── Supplied passage
When doing such ranking systems, there is always the conflict between trying to set up the most accurate system, versus setting up a system that rewards and thereby increases participation. This is a classic case. USATT has the same problem - many players avoid playing to "protect" their rating. Using a system that rewards participation would likely increase participation, at the cost of accuracy. 

So let’s compare the two rankings, and you can judge for yourself.

EmRatThich System – Top 20 Men

  1. Fan Zhendong (CHN)
  2. Ma Long (CHN)
  3. Dimtrij Ovtcharov (GER)
  4. Timo Boll (GER)
  5. Lin Gaoyuan (CHN)
  6. Xu Xin (CHN)
  7. Tomokazu Harimoto (JPN)
  8. Jun Mizutani (JPN)
  9. Yan An (CHN)
  10. Fang Bo (CHN)
  11. Koki Niwa (JPN)
  12. Marcos Freitas (POR)
  13. Kenta Matsudaira (JPN)
  14. Lee Sangsu (KOR)
  15. Simon Gauzy (FRA)
  16. Vladimir Samsonov (BLR)
  17. Wong Chun Ting (HKG)
  18. Quadri Aruna (NGR)
  19. Ruwen Filus (GER)
  20. Hugo Calderano (BRA)

ITTF System – Top 20 Men

  1. Dimtrij Ovtcharov (GER)
  2. Fan Zhendong (CHN)
  3. Timo Boll (GER)
────
── Records
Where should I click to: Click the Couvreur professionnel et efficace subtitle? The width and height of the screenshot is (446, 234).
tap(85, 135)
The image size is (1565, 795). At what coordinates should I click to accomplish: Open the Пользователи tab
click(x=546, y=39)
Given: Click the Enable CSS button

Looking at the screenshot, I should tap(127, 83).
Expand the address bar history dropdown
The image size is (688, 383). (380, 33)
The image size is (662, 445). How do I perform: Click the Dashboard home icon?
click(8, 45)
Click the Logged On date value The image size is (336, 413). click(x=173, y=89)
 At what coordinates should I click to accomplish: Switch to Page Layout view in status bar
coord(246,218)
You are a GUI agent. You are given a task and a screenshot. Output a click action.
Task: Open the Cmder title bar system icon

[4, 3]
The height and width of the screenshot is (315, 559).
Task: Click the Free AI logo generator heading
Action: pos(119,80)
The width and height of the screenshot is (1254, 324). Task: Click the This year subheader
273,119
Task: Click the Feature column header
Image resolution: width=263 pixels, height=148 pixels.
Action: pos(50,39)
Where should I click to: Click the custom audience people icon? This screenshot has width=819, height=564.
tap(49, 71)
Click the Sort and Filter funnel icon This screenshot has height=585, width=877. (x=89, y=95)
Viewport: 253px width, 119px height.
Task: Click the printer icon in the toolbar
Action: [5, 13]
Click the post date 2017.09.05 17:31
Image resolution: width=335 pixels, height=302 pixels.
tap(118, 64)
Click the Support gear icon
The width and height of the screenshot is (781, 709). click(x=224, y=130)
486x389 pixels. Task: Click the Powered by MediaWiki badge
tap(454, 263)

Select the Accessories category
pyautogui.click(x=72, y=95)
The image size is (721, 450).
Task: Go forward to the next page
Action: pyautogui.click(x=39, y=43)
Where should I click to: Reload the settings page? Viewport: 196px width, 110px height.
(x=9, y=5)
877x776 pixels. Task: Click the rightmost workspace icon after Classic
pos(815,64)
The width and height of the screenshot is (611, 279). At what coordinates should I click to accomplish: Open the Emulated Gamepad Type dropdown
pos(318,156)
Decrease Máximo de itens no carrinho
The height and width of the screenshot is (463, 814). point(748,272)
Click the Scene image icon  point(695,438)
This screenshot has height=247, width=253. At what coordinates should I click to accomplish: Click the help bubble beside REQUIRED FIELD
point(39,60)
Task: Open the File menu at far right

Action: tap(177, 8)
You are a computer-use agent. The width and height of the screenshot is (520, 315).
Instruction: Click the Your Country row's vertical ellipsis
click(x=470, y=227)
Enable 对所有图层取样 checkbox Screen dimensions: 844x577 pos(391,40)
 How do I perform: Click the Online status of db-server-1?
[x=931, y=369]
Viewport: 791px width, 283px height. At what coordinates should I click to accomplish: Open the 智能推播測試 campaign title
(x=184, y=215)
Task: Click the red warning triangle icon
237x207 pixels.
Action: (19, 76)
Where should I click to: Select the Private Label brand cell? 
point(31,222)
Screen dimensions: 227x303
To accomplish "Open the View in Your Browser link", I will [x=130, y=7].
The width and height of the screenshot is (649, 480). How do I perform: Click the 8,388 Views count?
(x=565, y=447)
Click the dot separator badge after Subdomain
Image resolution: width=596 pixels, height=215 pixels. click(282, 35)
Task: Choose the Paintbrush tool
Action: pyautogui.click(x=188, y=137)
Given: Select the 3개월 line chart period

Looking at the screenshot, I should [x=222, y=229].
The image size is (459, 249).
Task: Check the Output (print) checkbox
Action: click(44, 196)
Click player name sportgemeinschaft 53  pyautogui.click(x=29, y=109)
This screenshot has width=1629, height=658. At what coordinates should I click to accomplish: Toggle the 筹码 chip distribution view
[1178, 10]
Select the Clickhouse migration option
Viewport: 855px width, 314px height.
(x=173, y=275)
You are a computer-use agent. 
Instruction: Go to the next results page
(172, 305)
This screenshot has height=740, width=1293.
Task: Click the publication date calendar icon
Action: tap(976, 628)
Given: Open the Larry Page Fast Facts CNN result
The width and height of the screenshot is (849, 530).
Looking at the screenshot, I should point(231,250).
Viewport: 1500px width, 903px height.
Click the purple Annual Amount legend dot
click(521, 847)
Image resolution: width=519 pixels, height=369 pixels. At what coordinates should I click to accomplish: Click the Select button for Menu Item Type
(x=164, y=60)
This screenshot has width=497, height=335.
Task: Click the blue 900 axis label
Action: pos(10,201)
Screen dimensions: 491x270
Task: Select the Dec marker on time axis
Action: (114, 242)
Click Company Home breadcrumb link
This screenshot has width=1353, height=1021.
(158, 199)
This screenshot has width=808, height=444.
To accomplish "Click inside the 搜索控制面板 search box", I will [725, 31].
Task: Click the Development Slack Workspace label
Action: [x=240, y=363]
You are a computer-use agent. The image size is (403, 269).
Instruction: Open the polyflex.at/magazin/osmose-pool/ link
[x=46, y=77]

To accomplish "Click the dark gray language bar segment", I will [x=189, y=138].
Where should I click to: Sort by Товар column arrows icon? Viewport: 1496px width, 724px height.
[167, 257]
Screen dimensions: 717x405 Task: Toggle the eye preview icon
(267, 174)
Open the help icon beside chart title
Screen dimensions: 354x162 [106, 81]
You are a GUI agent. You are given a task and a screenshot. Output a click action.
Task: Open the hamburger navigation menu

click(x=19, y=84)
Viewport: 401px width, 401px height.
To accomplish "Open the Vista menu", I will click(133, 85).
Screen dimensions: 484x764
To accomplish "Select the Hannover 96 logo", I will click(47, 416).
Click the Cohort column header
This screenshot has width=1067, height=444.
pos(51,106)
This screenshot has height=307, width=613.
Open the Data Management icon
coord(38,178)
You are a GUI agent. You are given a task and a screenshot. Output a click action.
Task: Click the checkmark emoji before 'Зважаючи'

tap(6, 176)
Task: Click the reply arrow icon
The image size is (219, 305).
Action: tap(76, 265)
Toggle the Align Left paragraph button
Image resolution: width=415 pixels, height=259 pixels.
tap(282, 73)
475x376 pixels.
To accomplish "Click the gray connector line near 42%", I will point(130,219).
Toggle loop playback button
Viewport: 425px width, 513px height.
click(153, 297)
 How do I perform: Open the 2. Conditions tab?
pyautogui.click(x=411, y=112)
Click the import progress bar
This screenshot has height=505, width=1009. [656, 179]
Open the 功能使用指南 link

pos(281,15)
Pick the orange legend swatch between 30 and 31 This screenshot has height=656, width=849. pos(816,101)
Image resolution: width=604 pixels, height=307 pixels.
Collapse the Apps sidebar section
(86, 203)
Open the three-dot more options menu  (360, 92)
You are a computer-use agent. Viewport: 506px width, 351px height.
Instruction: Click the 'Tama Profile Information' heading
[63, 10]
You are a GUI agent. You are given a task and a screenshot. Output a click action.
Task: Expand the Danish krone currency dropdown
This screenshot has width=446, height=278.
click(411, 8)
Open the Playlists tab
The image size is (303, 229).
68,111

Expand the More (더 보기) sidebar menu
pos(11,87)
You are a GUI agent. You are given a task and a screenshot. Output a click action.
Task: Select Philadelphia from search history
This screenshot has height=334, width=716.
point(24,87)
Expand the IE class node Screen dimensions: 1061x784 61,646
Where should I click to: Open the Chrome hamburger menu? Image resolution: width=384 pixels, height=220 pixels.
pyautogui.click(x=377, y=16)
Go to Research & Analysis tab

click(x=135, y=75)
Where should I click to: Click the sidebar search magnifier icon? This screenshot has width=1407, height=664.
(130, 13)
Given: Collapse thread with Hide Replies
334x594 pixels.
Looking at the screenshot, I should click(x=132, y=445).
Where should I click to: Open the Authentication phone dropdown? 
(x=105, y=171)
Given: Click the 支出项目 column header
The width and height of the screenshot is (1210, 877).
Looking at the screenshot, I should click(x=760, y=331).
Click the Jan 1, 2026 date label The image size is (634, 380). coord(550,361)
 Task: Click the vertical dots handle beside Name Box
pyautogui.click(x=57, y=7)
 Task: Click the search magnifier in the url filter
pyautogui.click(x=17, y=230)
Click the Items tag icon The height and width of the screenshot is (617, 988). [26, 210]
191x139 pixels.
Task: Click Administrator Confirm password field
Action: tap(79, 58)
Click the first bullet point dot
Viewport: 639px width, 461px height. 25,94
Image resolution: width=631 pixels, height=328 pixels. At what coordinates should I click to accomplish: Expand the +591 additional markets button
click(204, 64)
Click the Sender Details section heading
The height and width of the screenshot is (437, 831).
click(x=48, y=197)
────
> What to work on
a. In the table tennis rankings text, reproduce the stretch from "6. Xu Xin (CHN)" through "Kenta Matsudaira (JPN)", substituting "Japan" for "JPN" throughout.
b. Condense the paragraph of the table tennis rankings text that begins "When doing such ranking systems" into a shorter version that keeps its main points.
c. Answer these questions from the table tennis rankings text:
(i) Who is ranked first in the EmRatThich System top 20 men?
(ii) Which organization does the text say has the same problem of players avoiding play?
(iii) Who is ranked first in the ITTF System top 20 men?

> List of answers
a.
6. Xu Xin (CHN)
  7. Tomokazu Harimoto (Japan)
  8. Jun Mizutani (Japan)
  9. Yan An (CHN)
  10. Fang Bo (CHN)
  11. Koki Niwa (Japan)
  12. Marcos Freitas (POR)
  13. Kenta Matsudaira (Japan)

b. Ranking systems face a conflict between accuracy and rewarding participation. USATT has this problem, since many players avoid playing to "protect" their rating. A system that rewards participation would likely increase it, but at the cost of accuracy.

c.
(i) Fan Zhendong (CHN)
(ii) USATT
(iii) Dimtrij Ovtcharov (GER)